7 berkeluarga harus bisa meluangkan waktu sepenuhnya untuk keluarga. Selain itu, konflik mengenai seks juga dialami pasangan ini. F sering menolak permintaan suami untuk berhubungan intim karena F merasa sudah tidak sama seperti sebelum memiliki anak dan F juga sudah lelah seharian bekerja. Oleh karena itu, suami F merasa kesal dan berpindah kamar karena penolakan tersebut. Walaupun begitu, keesokan harinya pasti sudah tidak bertengkar lagi. Cara F untuk menyelesaikan setiap konflik yang terjadi yaitu dengan membicarakannya secara baik dengan suaminya. Apabila F melakukan kesalahan maka F akan meminta maaf kepada suaminya. F juga sering mendapat nasehat dan pengarahan dari suaminya (F, 2016). Berdasarkan wawancara dapat disimpulkan bahwa konflik dalam pernikahan yang sering dihadapi kedua subjek dengan pasangannya adalah masing-masing pihak masih mementingkan diri sendiri sehingga sering menimbulkan pertengkaran. Adanya perbedaan pendapat pada juga sering memicu adanya pertengkaran dan masing-masing pihak tidak ada yang bersedia untuk mengalah. Subjek Y juga mengalami konflik mengenai perekonomian yang dapat memicu pertengkaran, terutama saat pengeluaran melebihi pemasukan.
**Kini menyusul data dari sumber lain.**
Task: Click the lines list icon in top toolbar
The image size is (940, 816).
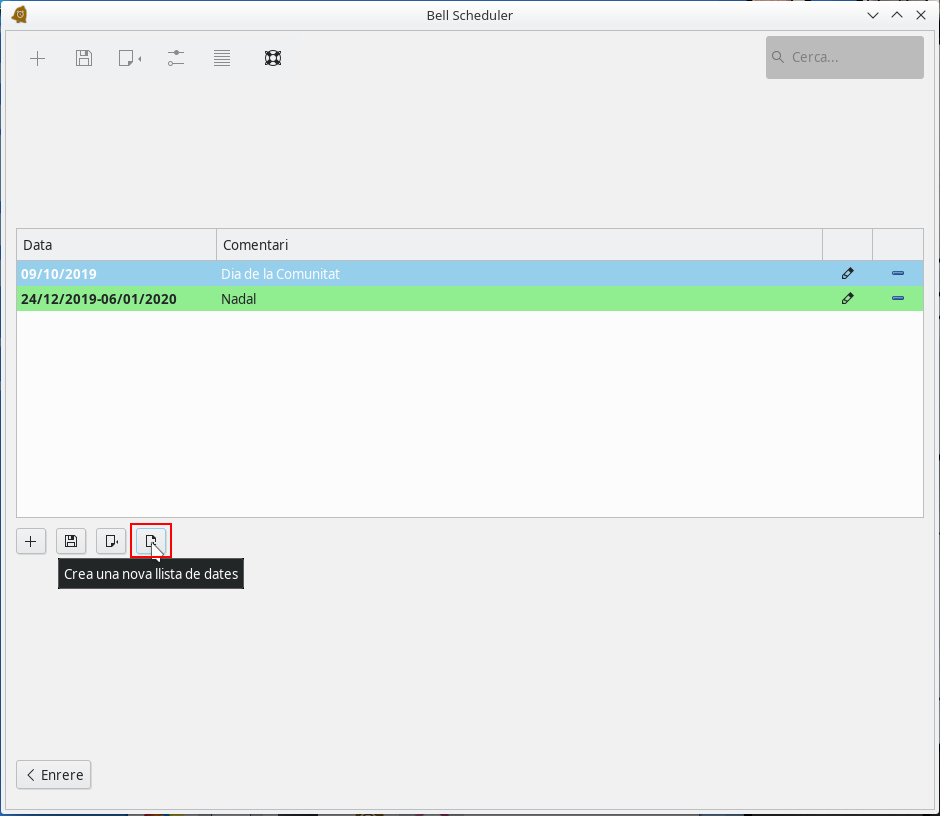Action: (x=222, y=58)
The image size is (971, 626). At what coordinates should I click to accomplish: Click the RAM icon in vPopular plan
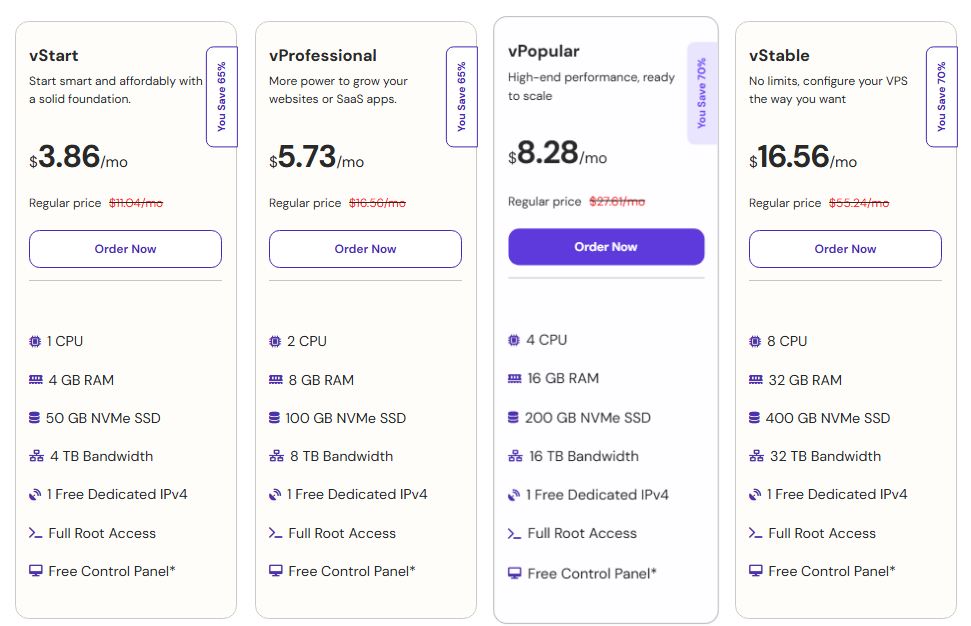[x=517, y=380]
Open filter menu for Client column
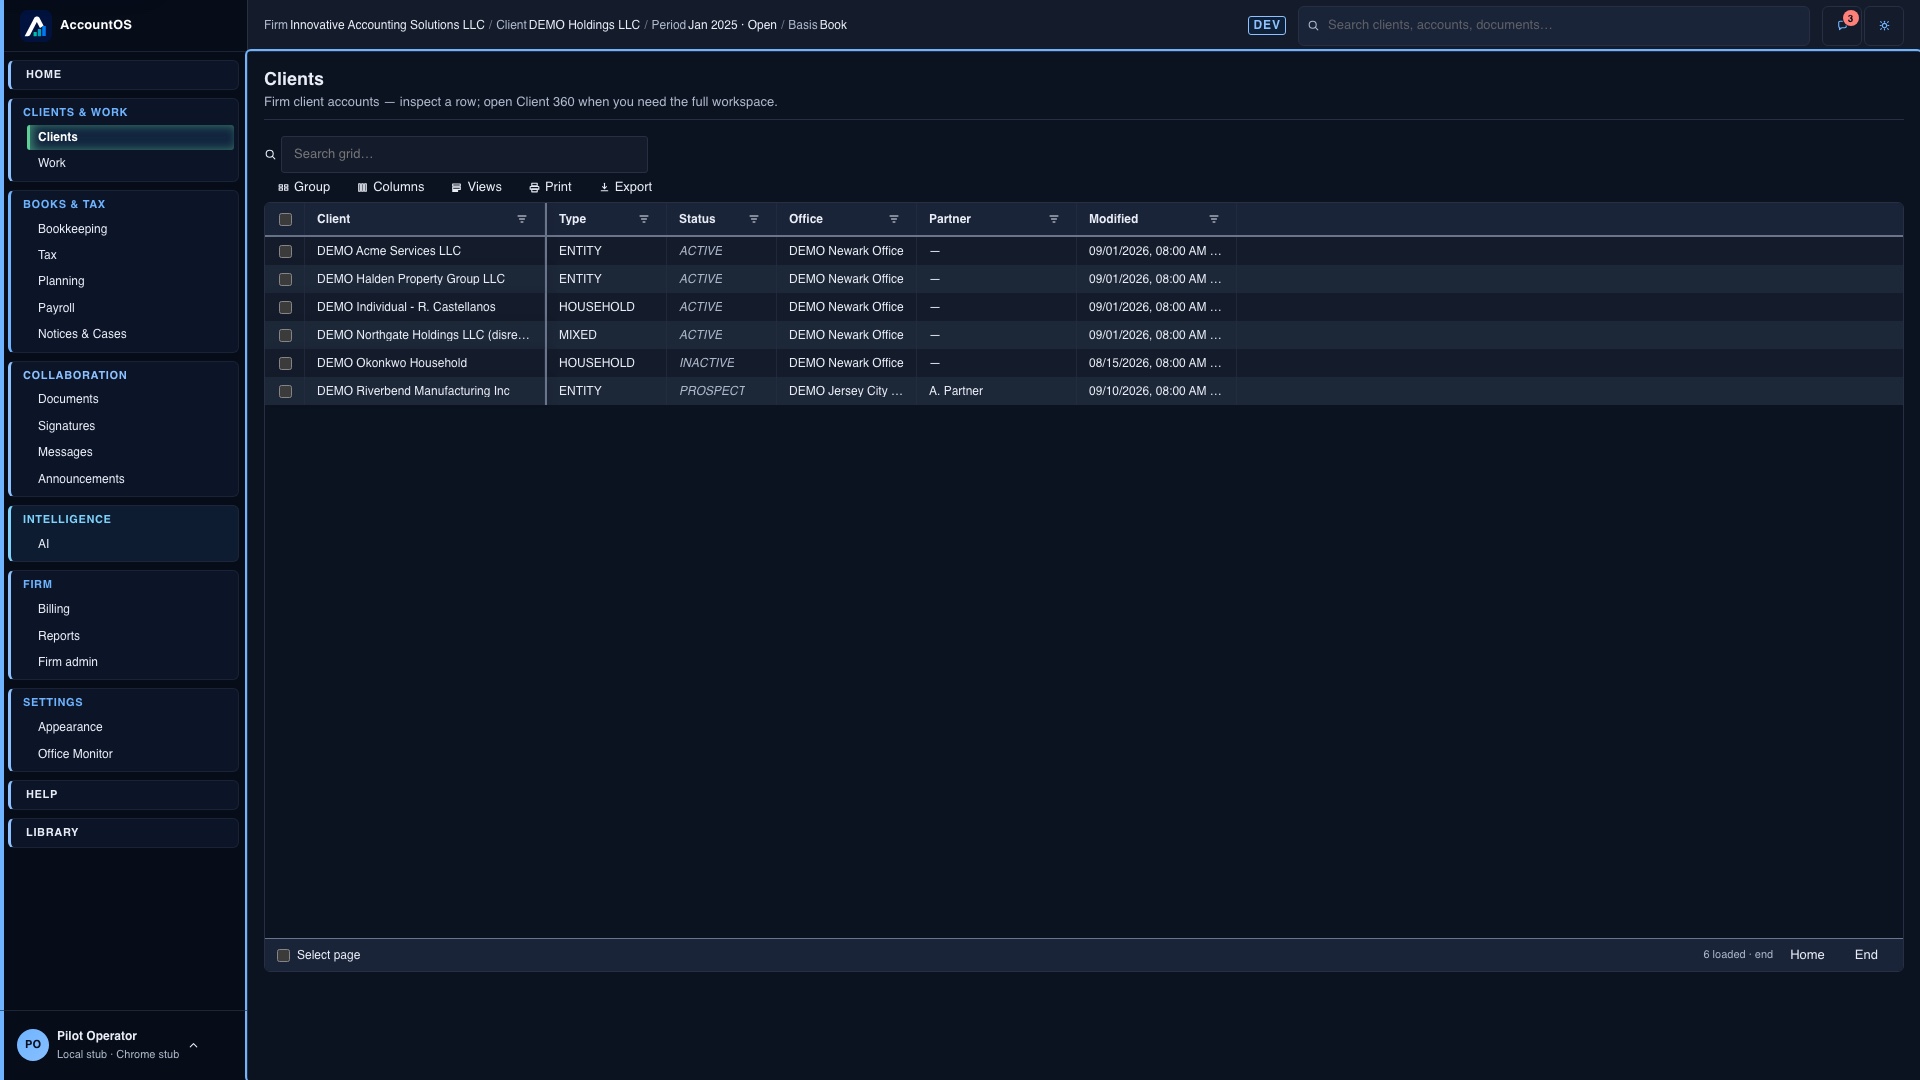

Subjek F mengalami konflik mengenai perbedaan karakter. F adalah tipe orang yang keras kepala dan suaminya lebih dewasa sehingga sering memicu pertengkaran. Selain itu, konflik mengenai seks juga dialami F karena suaminya menuntut haknya untuk berhubungan intim, namun mendapatkan penolakan. Kedua

8 subjek memiliki cara masing-masing untuk menghadapi konflik. Subjek Y mengatasi konflik dengan saling mengayomi dan menekan ego masing-masing. Berbeda dengan F yang membicarakan setiap konflik dengan baik supaya mendapatkan solusi yang terbaik dan apabila melakukan kesalahan maka harus meminta maaf. B. Tujuan Penelitian Tujuan dari penelitian ini adalah untuk mengetahui konflik yang terjadi dan coping pada pasangan pernikahan remaja. C. Manfaat Penelitian 1. Manfaat Teoritis Penelitian ini diharapkan dapat menambah pengetahuan dalam psikologi sosial mengenai konflik pernikahan dan coping pada pasangan yang mengalami pernikahan remaja. 2. Manfaat Praktis Dengan adanya penelitian ini diharapkan dapat memberikan informasi kepada pasangan yang menikah remaja.